Now, I grew up on Bull Mountain in Tigard, Oregon and I had heard stories of farmers, ranchers and cattle which all made sense since I did a lot of horse riding up there when I was younger. (This was long before the housing boom) I promise in the late 70s and 80s there were hundreds of acres of farm land still on Bull Mountain and I rode ever inch of them!
So, yesterday, when I took my kids to my old stomping ground we found something new at a Elizabeth Price Park within all these housing developments. What we found was a little monument that told the story of Bull Mountain and how it really got its name. I actually thought this was pretty cool and I learned a lot.

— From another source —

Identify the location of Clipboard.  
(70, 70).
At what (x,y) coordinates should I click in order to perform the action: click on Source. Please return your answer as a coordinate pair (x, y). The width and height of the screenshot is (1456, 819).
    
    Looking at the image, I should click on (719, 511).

It seems cattle aren’t native to the United States, but were needed for food and milk. So the first herd in the Pacific Northwest was at Fort Vancouver. But, they were being brought up from California through the Willamette Valley in 1837, a few years before Oregon was even a state.

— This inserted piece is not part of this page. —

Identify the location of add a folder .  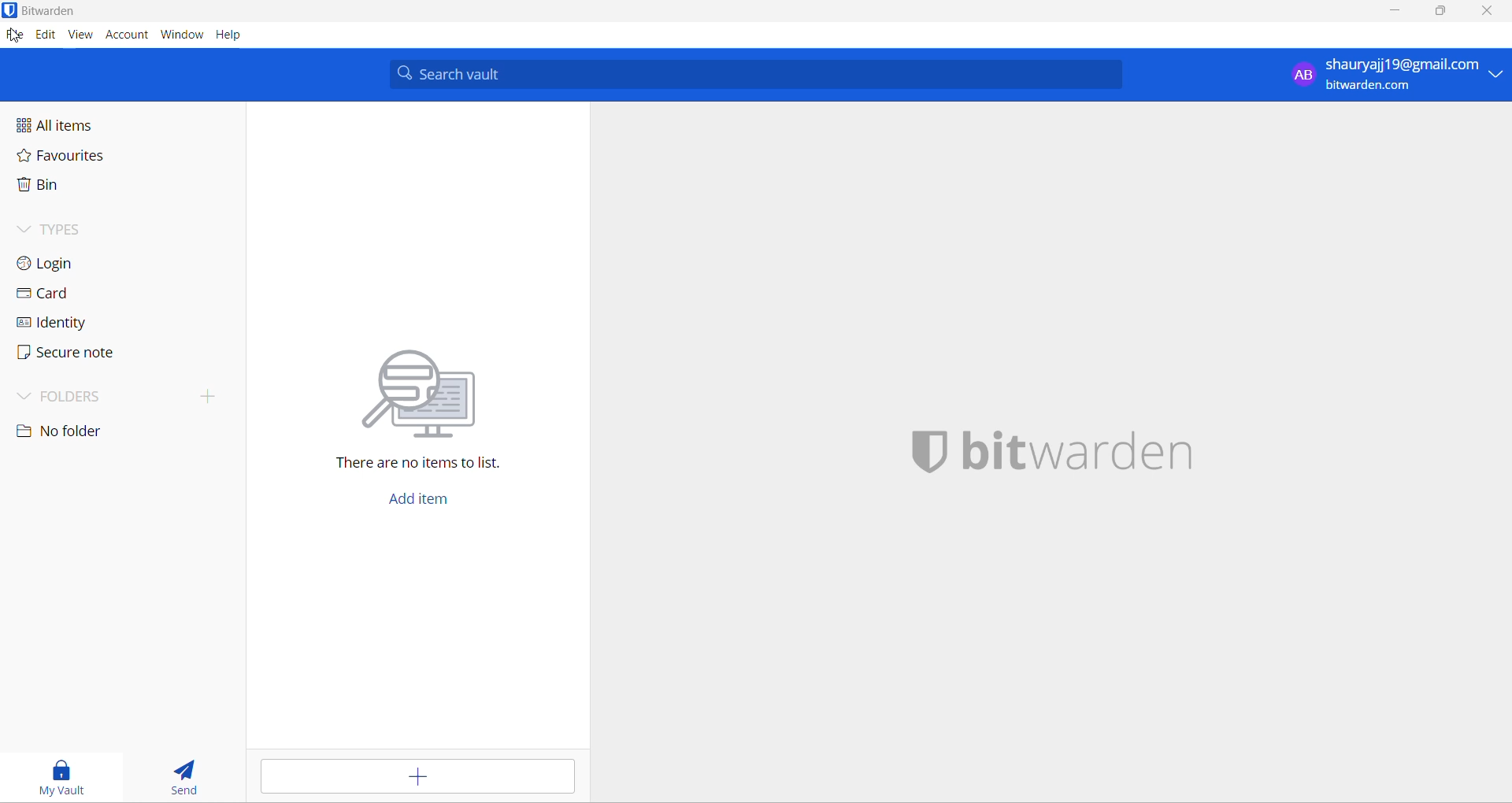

Well, one of these herds was brought up on a barge on the Tualatin River which passes right by what is now known as Bull Mountain and the entire heard escaped. Now, I guess, it could have been called Cattle Mountain but the entire herd was rounded up except one very stubborn bull. This bull roamed Bull Mountain for many years, alone, grazing on the grass of the mountain and it became known as Bull Mountain after that.
I have to say this story was pretty cool to me and I wish I had known it as a kid, not that it would have changed a thing for me and all those days riding horses around, but it would have a least giving me an answer when I asked how it got its name.